How can you tell what something is? For pharmaceuticals, the question is neither philosophical nor speculative, but practical and could mean the difference between life and death. Drugs palliate and cure, and thanks to a burgeoning global pharmaceutical industry, life-saving medicines are reaching more patients who need them. The US Pharmacopeial Convention (USP) helps in this process by providing yardsticks with which manufacturers and regulators can measure the identity, quality, purity, and consistency of drugs. USP works closely with industry to develop monographs and related reference standards (RS)—the yardsticks used as comparison standards in USP tests and assays.
William F. Koch, PhD
USP recently achieved the significant milestone of releasing its 2500th reference standard, a number that is both a cause for celebration and a reminder of continuing challenge. First, the celebration. USP's ability to produce RS has grown substantially in recent years. Production accelerated starting in 2003, with the catalog nearly doubling between then and now. This growth benefits public health in the more than 130 countries in which USP standards are used. The open public process by which USP monographs and RS are developed and revised helps ensure their scientific soundness and the quality of the drugs they are used to assess. The milestone of establishing 2500 RS marks progress in USP's long-term goal of having a monograph and associated RS for all medicines and their ingredients.
Several factors contributed to USP's ability to double its RS in just seven years. For example, the convention gained more resources (i.e., laboratory space and staff) at its expanded Rockville, Maryland, headquarters and facilities in China, Brazil, and India (where a next-phase expansion was recently announced). USP's global presence has helped forge a wide network of partnerships that has yielded collaboration on many compendial projects, including sourcing monographs and reference materials.

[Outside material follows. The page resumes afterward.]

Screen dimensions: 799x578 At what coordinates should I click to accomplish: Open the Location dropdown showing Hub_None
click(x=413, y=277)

In addition, advances in modern analytical methods for characterizing pharmaceuticals and the need to incorporate these methods into routine tests have necessitated development of corresponding RS. An example is the now widespread use of high-performance liquid chromatography (HPLC) methods in quality control and regulatory settings. Quality-control laboratories require a comparator to quantify how much of a material or impurity is in the drug sample—that comparator is a reference standard. Overall, instrument techniques have become more informative, and USP's monographs are similarly evolving to link new and updated standards to corresponding reference materials where needed.

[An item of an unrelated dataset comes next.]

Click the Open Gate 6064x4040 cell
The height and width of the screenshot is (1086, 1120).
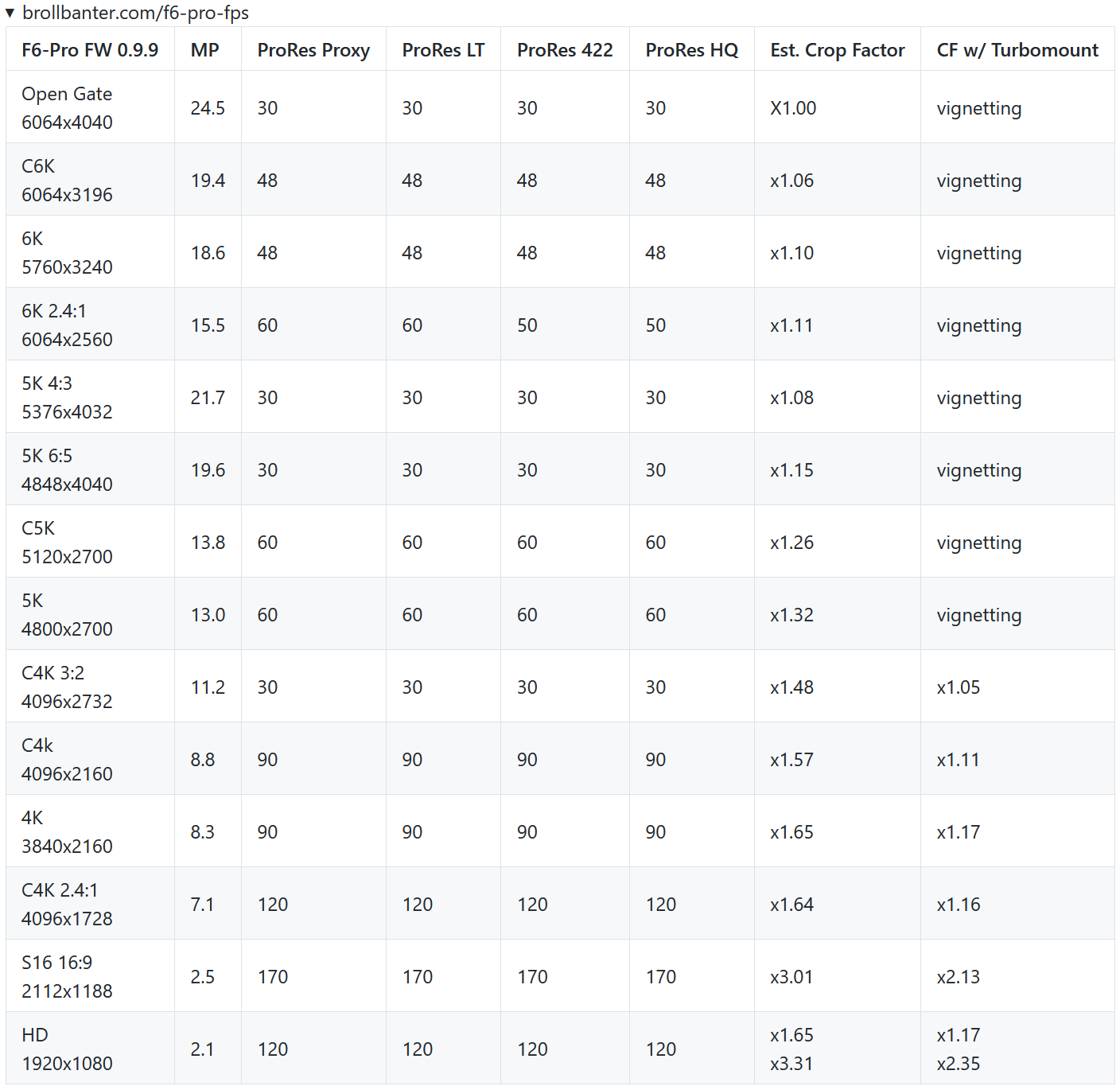68,108
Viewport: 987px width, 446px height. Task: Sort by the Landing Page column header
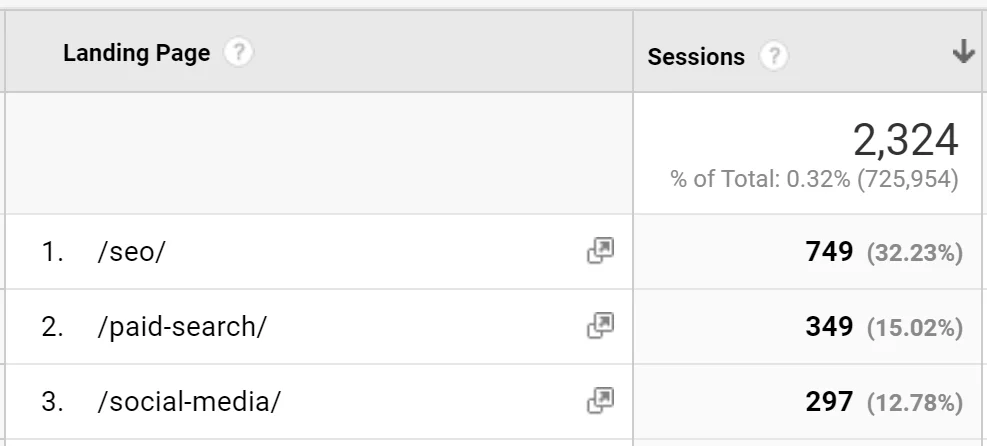pyautogui.click(x=136, y=54)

While not typical, the special cases of heparin and glycerin are worth mentioning here if only to underscore the importance of ensuring standards that reflect advances in analytical science and technology. Deaths and adverse reactions resulting from economically motivated adulteration of heparin in 2007 and 2008, and of glycerin on several occasions, called for extraordinary action. Working in concert with the US Food and Drug Administration, other pharmacopeias, and industry, USP developed updated monographs and new RS on an expedited timetable not only for the heparin and glycerin monographs in USP's compendia, but also for dangerous, identified impurities (i.e., oversulfated chondroitin sulfate and dermatan sulfate for heparin, and diethylene glycol and ethylene glycol for glycerin). The updates were made at FDA's request because the public health emergency was pressing. If other dangerous impurities are identified, USP will certainly consider developing standards to help detect them.
Now, the challenge. Twenty-five hundred only looks like a big number until it's compared with the number of monographs and associated RS that USP would like to have for all articles in commerce. The convention intends to reach that goal by working with FDA and industry. Branded and generic drugs are coming into the market continuously, and collaboration with regulators and industry is the way to ensure that these drugs are of uniformly high quality. Manufacturers, regulators, and pharmacopeias alike share the same goal: wide access to safe, high-quality medicines that benefit patients and practitioners.
At USP, sights are set on the next milestone of reaching 3000 RS, which with diligence and ongoing partnership we hope to meet by the end of 2012. There will be many more RS needed. An even more daunting challenge is preventing dangerous adulterants because many chemicals that might pose risks still elude routine quality testing. It will take many talented scientists and policy-makers working together to meet that challenge.